29 Jun 2015

Synthesis of Aspirin- A Lewis Acid Approach

Lab Experiment

Submitted by Kathleen Field, WPI
Categories
Description: 

This is the procedure for a Fe(III) catalyzed synthesis of aspirin, an alternative to the traditionally sulfuric acid catalyzed synthesis of aspirin.  The prep compares and contrasts the Bronsted acid catalyzed esterification reaction with a Lewis acid iron (III) catalyzed pathway.  This can be used in different courses at different levels, but is it written for a general/intro level chemistry course.    

Learning Goals: 

Intro Chemistry

  • Students will be able to compare and contrast Lewis Acids/Bases with Bronsted Acids/Bases
  • Students will be able to calculate the moles of each reactant, the aspirin product, and the percent yield of product.  
  • Students will be able to determine the limiting reagent and calculate amount of excess material

Organic Chemistry

  • Students will characterize aspirin using melting point determination, IR and NMR spectroscopy and be able to distinguish the different structural elements between the starting material (salicylic acid) and the product (aspirin)
  • Students will be able to differentiate between the Fe(III) catalyzed mechanism and the sulfuric acid catalyzed esterification mechanism

Inorganic Chemistry/upper level

  • Students should be able to relate experimental observations (color) to the d-orbital splitting of Fe(III) complexes
  • Students will be able to draw plausible intermediates and propose a mechanism for the iron catalyzed reaction in relation to the observed reaction colors
Equipment needs: 

Erlenmeyer Flasks, Hot Plate, Balance, Vacuum Filtration, NMR and IR spectroscopy

Chemicals: Acetic Anhydride, FeCl3, Salicylic Acid, Water

Implementation Notes: 

Some notes have been included in the uploaded instructor notes.  

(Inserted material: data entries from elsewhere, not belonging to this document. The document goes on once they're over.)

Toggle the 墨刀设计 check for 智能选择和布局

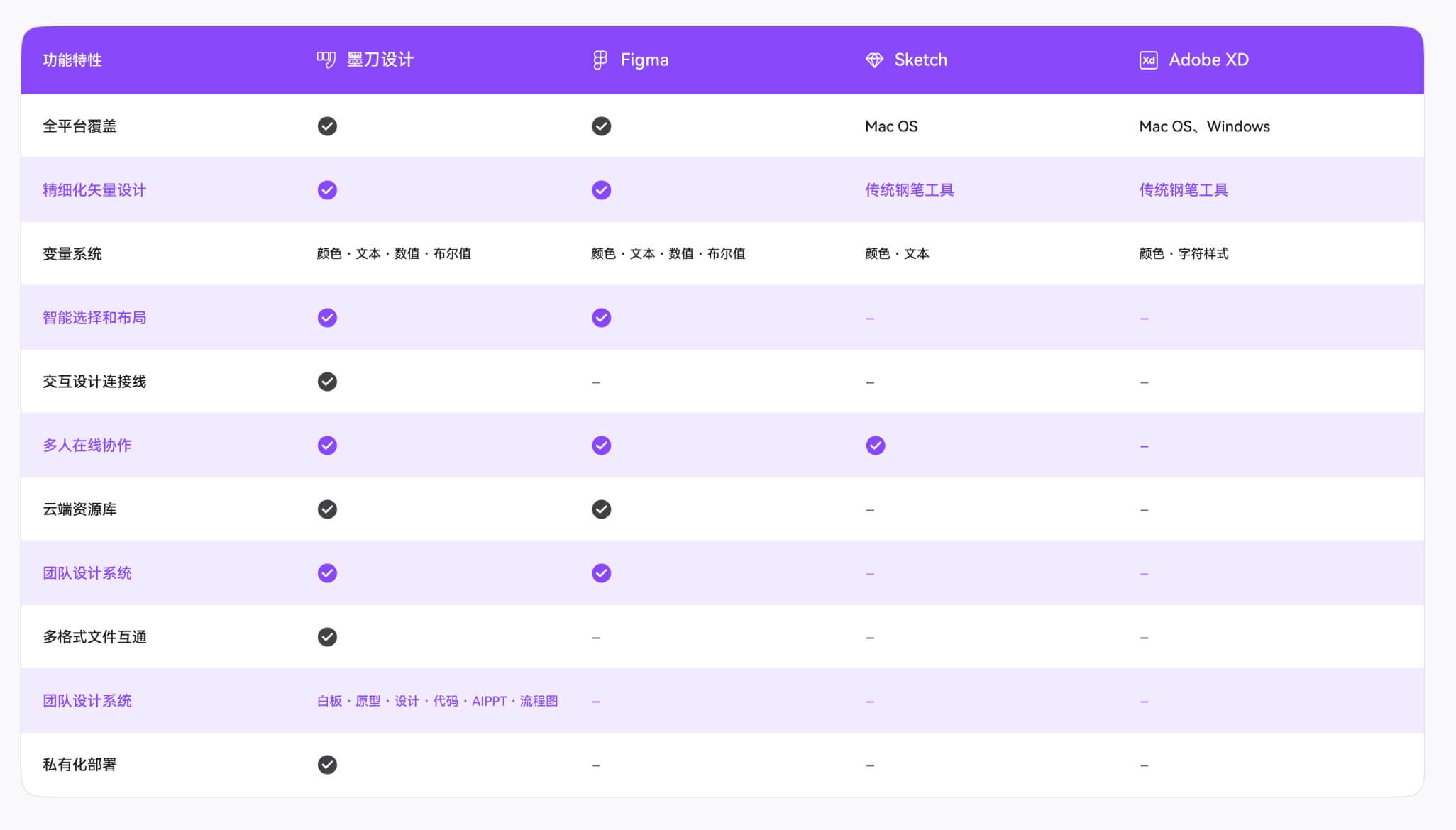[327, 317]
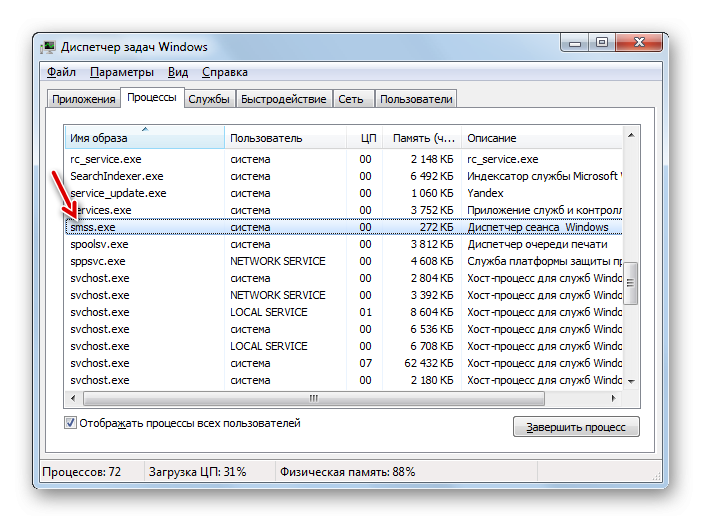Viewport: 702px width, 522px height.
Task: Open the Файл menu
Action: coord(61,72)
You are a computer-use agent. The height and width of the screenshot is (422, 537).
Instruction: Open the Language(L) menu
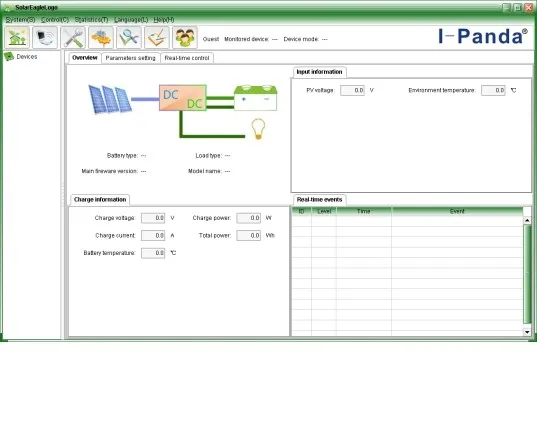(131, 20)
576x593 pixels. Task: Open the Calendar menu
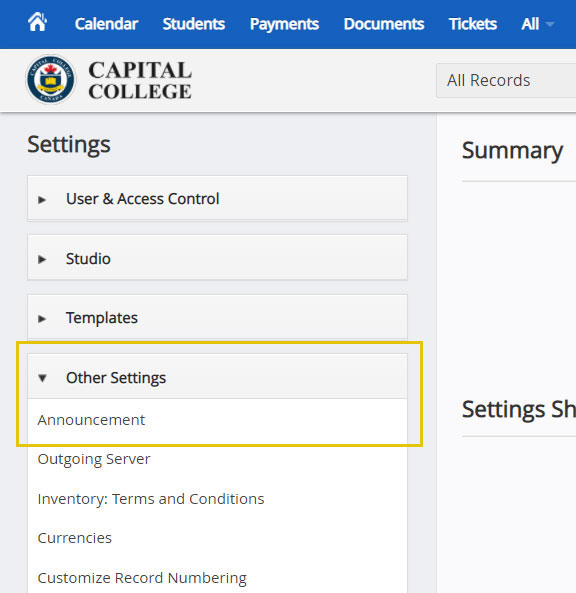click(106, 24)
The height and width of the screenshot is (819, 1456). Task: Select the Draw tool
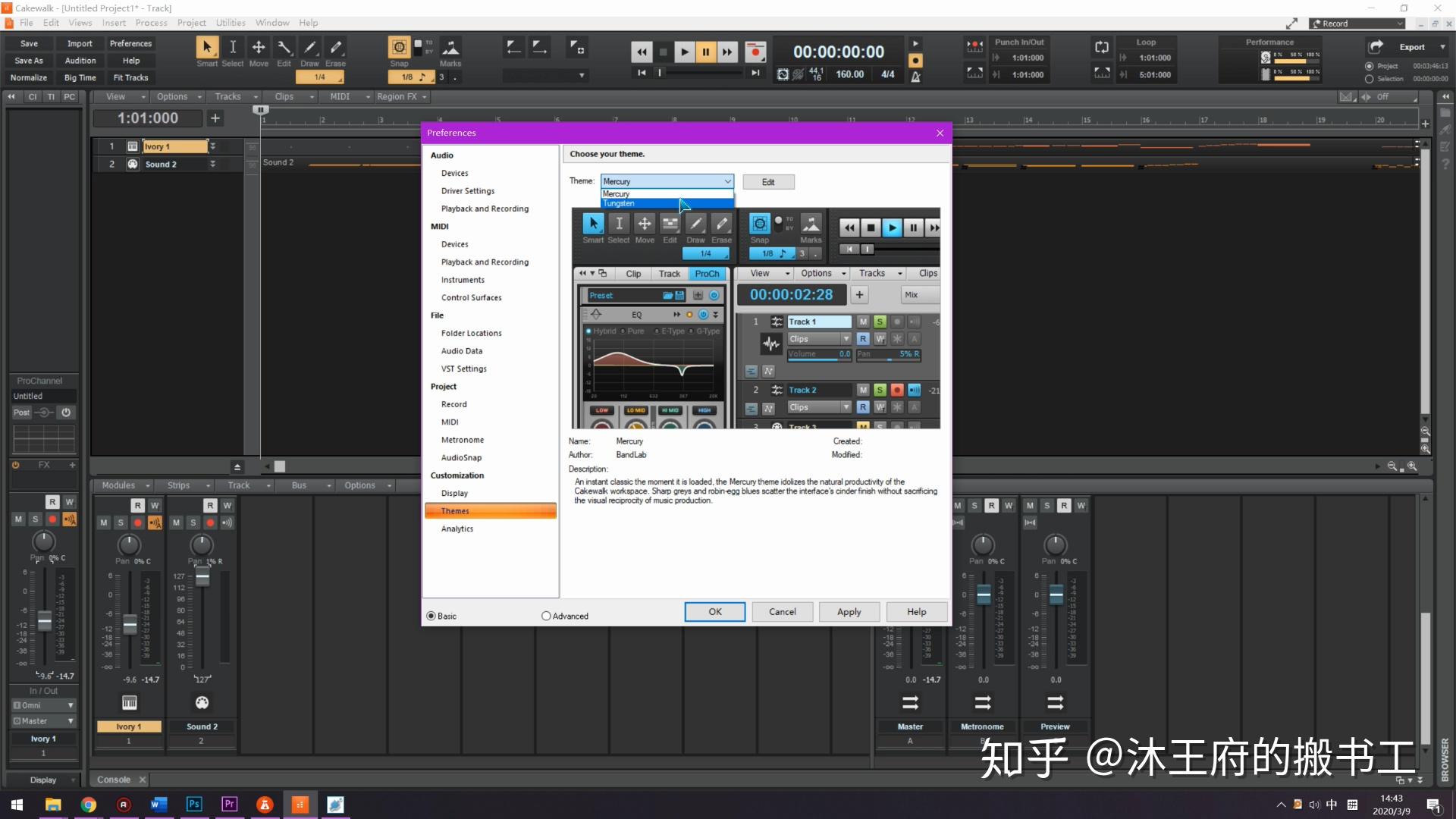pyautogui.click(x=309, y=47)
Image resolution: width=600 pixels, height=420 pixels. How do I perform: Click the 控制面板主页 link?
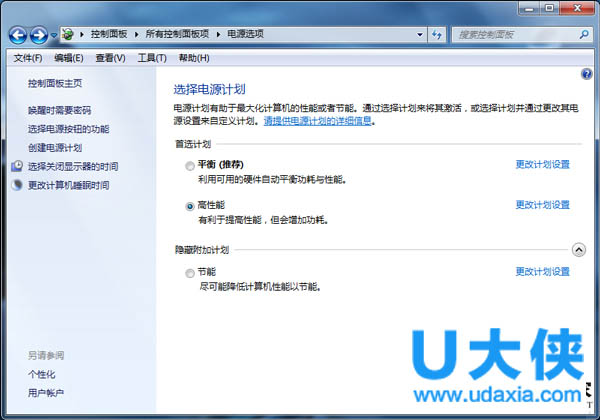[x=55, y=83]
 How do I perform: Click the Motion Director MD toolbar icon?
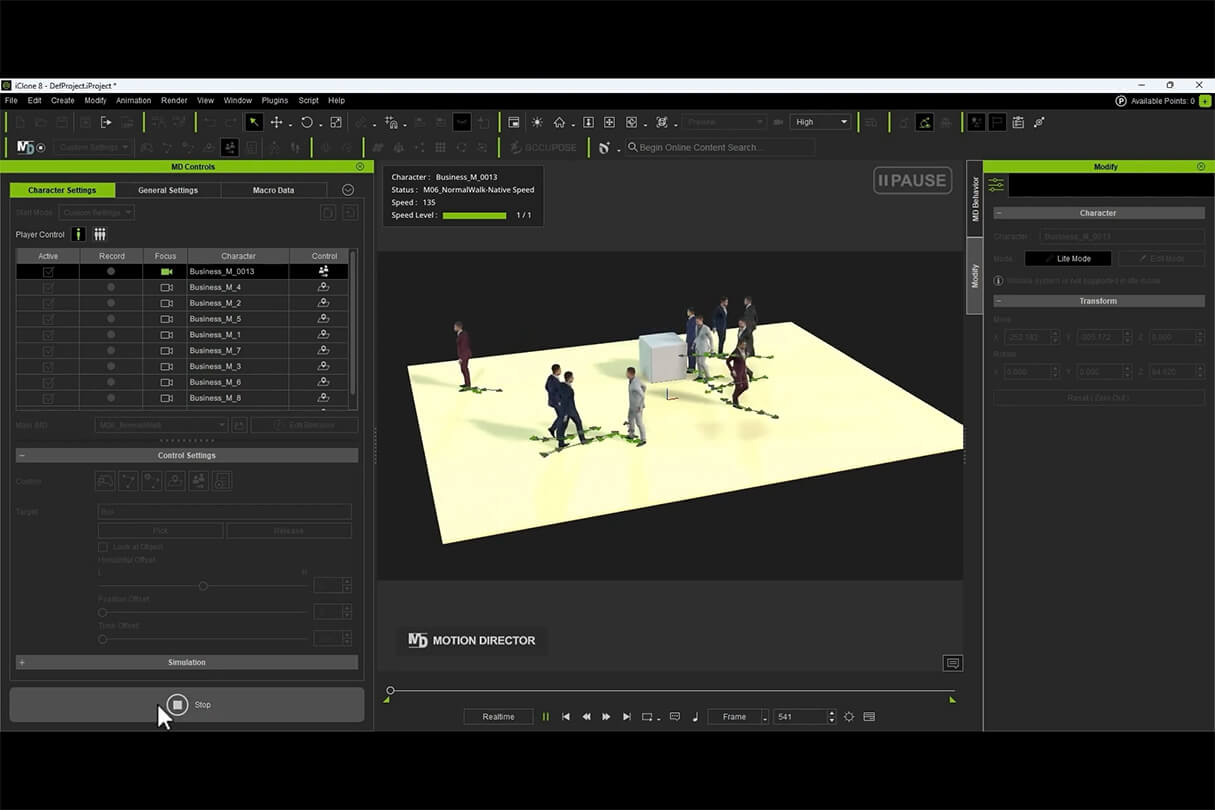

We are interested to submit this to the Journal of Chemical Education, so we (the authors) would be very interested in examining any student data that anyone receives if using the procedure as written in addition to any modifications to the procedure for both general/intro level classes and upper level classes/labs.  

Time Required: 
1-3hr class for intro class, 4 hour class for organic, or longer for upper level classes.
Evaluation
Evaluation Methods: 

Data sheet for intro level courses along with supplemental questions.  

Lab Reports and supplemental questions for uppper classes.  

 

 

Creative Commons License: 
Creative Commons Licence

Comments

We ran this lab in our general chemistry 2 course this spring. Overall it seemed to go reasonably well. Students generally got some product but the purity was quite variable. I have included a picture of the collected samples from the 20 groups that did the synthesis. As you can see, some of the groups got quite a lot of a nice, mostly white product. Others, well, it wasn’t pretty. We characterized by IR and melting point. Melting points were close, but one group did have their sample melt in the vac. oven. I am currently running HPLC on the samples to see how they look. Let me know what specific data you would like.